Berlin’s Calvin B. Taylor House Museum will welcome residents and visitors to upcoming winter and holiday festivities.

The Taylor House, located at 208 N. Main Street in Berlin, will host holiday-themed events this weekend and throughout December for adults and kids alike. On Friday, Nov. 29, the museum will open its gift shop with fun and festive items, including Christmas decor and puzzles, during Ice Ice Berlin, where ice sculptures will be displayed downtown. It will also be welcoming visitors for candlelight tours. Per the facility’s website, “decorated as it would have been for a holiday gathering, the house will be decked out in its traditional finery.”

The museum is hosting its own sculpture for Ice Ice Berlin for the first time. The facility’s sponsored structure will be located at the corner of Main and Baker streets during the Nov. 29 event.

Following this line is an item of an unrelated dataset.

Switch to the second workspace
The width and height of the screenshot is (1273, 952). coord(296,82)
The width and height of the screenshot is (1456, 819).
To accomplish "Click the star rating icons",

Tuesday, Dec 3, is the Shore Gives More Giving Tuesday. The program is a 24-hour online donation event that helps support local Eastern Shore nonprofits. Financial aid can be given to the museum by heading to www.shoregivesmore.org/organization/taylorhousemuseum or by swinging by the house from 7 a.m. to 8 a.m. the morning of Dec. 3. The facility will provide donuts and “tech wizes” to assist those who would like to donate online. Taylor House President Melissa Reid said the money will be used to continue allowing the museum to tell the stories of Berlin.

The Taylor House will welcome kids and adults for two separate occasions on Saturday, Dec. 7. From noon to 3 p.m., children will get to make old-fashioned gingerbread and wassail and a pinecone feeder. Reid added that the museum will be decorated for Christmas, and officials have planned a scavenger hunt for the kids.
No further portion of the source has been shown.